Consejos sobre el uso de los videojuegos

La afición a los videojuegos, hay que tratarla como lo que es, un pasatiempo de ocio, adaptado al mundo en el que estamos viviendo. Pero hay que hacer un esfuerzo educativo, comenzando por las familias, para que este tipo de juegos sean utilizados de una manera racional.

El propio sector se está autorregulando, estableciendo unas clasificaciones (sistema PEGI) que indican en primer lugar, la edad a partir de la cual está adecuado el juego, además de incluir unos descriptores de los contenidos que se pueden encontrar en los mismos.

Como padres y educadores, tenemos que prestar atención al uso que hacen de los mismos.

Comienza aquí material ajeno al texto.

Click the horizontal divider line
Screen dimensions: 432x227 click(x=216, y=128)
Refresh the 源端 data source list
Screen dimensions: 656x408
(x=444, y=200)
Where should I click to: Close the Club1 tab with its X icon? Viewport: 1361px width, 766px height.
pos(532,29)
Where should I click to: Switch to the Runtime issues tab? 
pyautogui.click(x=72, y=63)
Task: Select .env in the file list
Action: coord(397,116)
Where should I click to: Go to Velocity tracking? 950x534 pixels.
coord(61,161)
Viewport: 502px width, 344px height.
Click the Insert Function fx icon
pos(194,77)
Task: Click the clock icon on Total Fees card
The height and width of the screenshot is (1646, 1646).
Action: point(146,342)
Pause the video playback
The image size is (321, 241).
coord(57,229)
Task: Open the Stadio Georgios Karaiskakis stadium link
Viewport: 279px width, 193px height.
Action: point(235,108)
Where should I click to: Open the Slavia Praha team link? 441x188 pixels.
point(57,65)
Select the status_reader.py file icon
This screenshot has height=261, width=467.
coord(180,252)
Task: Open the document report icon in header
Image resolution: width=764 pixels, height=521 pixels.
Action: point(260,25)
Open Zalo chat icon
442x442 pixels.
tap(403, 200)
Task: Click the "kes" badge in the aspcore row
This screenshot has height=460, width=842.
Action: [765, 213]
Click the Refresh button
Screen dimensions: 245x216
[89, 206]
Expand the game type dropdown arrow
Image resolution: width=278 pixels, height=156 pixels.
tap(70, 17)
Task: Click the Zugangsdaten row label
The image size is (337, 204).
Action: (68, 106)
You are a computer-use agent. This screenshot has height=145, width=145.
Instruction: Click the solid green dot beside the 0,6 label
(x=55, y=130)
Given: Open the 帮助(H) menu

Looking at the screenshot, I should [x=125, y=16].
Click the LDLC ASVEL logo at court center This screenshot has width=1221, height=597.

Como en cualquier aspecto de la vida, hay que ir educándoles, para conseguir potenciar los aspectos positivos, intentando solventar, en la medida de lo posible, los riesgos que puedan tener este tipo de nuevas tecnologías.

Algunas cuestiones a tener en cuenta pueden ser las siguientes:

  • Tenemos que informarnos sobre los juegos adaptados a cada una de las edades de nuestros hijos. Lo podremos hacer viendo la clasificación que se muestra en el propio juego.
  • Sería muy conveniente, que de acuerdo a sus gustos, también podamos influir en nuestros hijos para que seleccionen los juegos, de la misma manera que en otras actividades, como pueden ser la lectura o el cine.
  • Una buena política puede ser que seamos nosotros los que les compremos los juegos.
  • Es necesario que juguemos con ellos, para ver los aspectos positivos que les puede reportar y para prever los posibles riesgos. No importa que tengan más habilidades que nosotros, seguro que les podremos aportar otras cosas.
  • No debemos ceder a su empeño en tener la última consola o el último videojuego que haya salido al mercado. Seguro que al cabo de poco tiempo sus deseos cambian, debido a lo rápido que evoluciona el mercado.
  • Hay que establecer los momentos dedicados al juego, durante la semana y ser estrictos en el cumplimiento de los tiempos establecidos. Es muy positivo que ellos mismos sepan, cuando pueden utilizarlos o no y regulen el uso que hacen de ellos.
  • Tenemos que educarles para que hagan un uso correcto. Pueden acceder a videojuegos fuera de nuestros hogares, en casas de amigos, en salas de juego y en estos casos, no tendremos ningún control sobre los hijos.
  • Tiene que haber tiempos para todo: los estudios, el deporte, la música, la lectura, las relaciones sociales, el juego tradicional o el videojuego. En la variedad, la formación como personas será más completa.
  • Hay que intentar que el juego no les aísle. En una gran parte, el juego es una actividad social y esto es lo que se debe potenciar. Es importante jugar en grupo, que vean como lo hacen los demás, que comenten los resultados, en definitiva que se relacionen.